Sightings Archives: October 2013

MARINElife Survey Report: DFDS Lines ‘Cote D’Albatre’ Newhaven-Dieppe 19 October 2013

Posted 25 October 2013

Carol Farmer-Wright and Joanne Reynolds Surveyors for MARINElife (Registered Charity No. 1110884; Registered Company No. 5057367)

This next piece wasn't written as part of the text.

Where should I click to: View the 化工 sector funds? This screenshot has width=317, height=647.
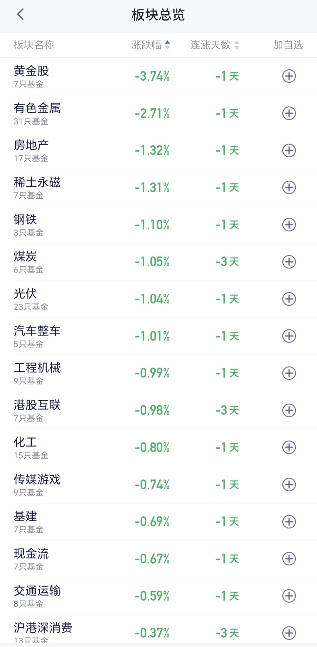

Weather: Southbound: overcast, rain with reduced visibility, south-westerly wind force 6-4
Return: Brighter, improved visibility with glare at times: south-westerly wind force 4-5

Summary of sightings

Fulmar Fulmarus glacialis 2
Gannet Morus bassanus 307
Cormorant Phalacrocorax carbo 2
Great Skua Stercorarius skua 5
Herring Gull Larus argentatus 13
Lesser Black-backed Gull Larus fuscus 5
Great Black-backed Gull Larus marinus 13
Kittiwake Rissa tridactyla 2
Guillemot Uria aalge 2
Unidentified Auk Sp. 15

Terrestrial Birds:
Feral Pigeon Columba livia 3
Unidentified Duck Sp. 41
Unidentified Passerines 5

We arrived at Newhaven to overcast skies, where we boarded our ship and were welcomed by Captain Quenoil and his officers to the bridge to begin our survey.

Gannet Rob Petley-Jones 03
Juvenile Gannet (Archive photo: Rob Petley-Jones)

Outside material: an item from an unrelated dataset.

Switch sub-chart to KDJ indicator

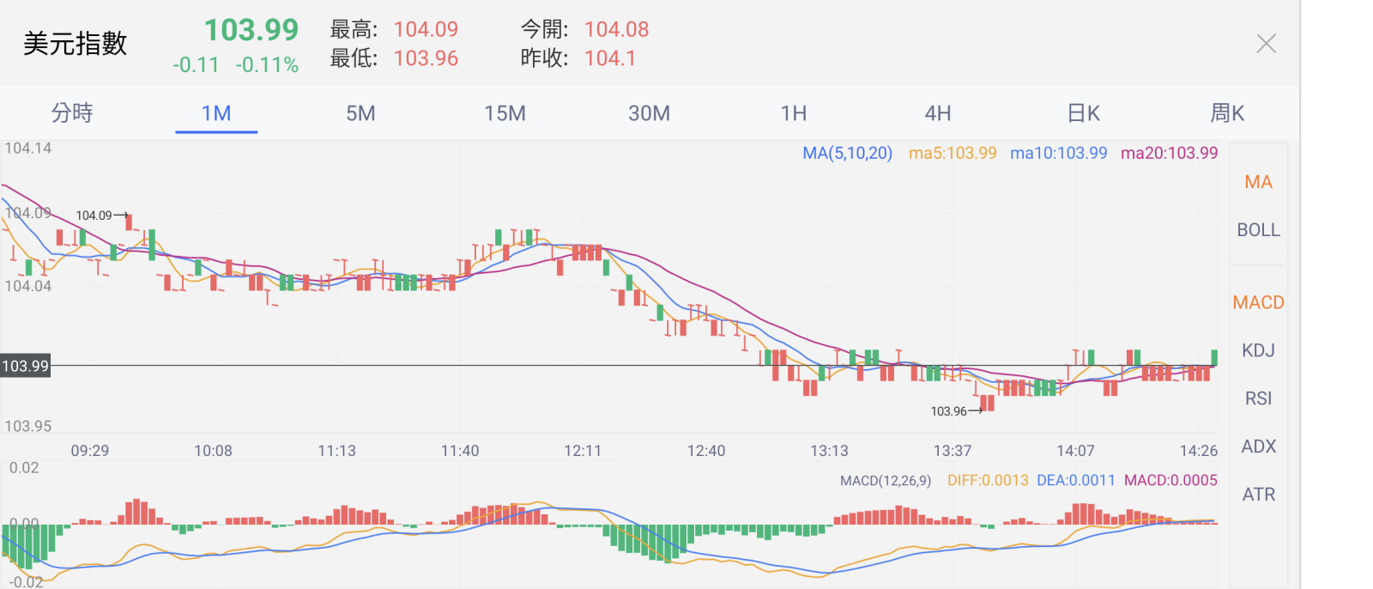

Shortly after leaving the port, it started to rain, which continued throughout our southbound crossing. This hampered our observations somewhat and meant that the smaller birds were sometimes frustratingly difficult to identify. That said, we were soon encountering Gannet of all ages travelling the Channel in search of food, including juveniles with their fresh brown plumage. These sightings were occasionally peppered with Herring Gull, Great and Lesser Black-backed Gull and the opportunistic Great Skua.

Great Skua Mike Bamfrod 01
Great Skua (Archive photo: Mike Bamford)

We arrived at Dieppe and went ashore to start compiling our sightings at the port's café. The return journey started three hours later. During that time the skies had cleared and the rain had stopped. The hour of daylight on the north-bound section resulted in sightings of more Gannet, Herring Gull and Great Skua before the glorious sunset brought our survey to an end.

Once again our thanks go to DFDS Seaways, Captain Quenoil, and the officers and crew of the Cote d'Albatre who always make us feel so welcome on this route.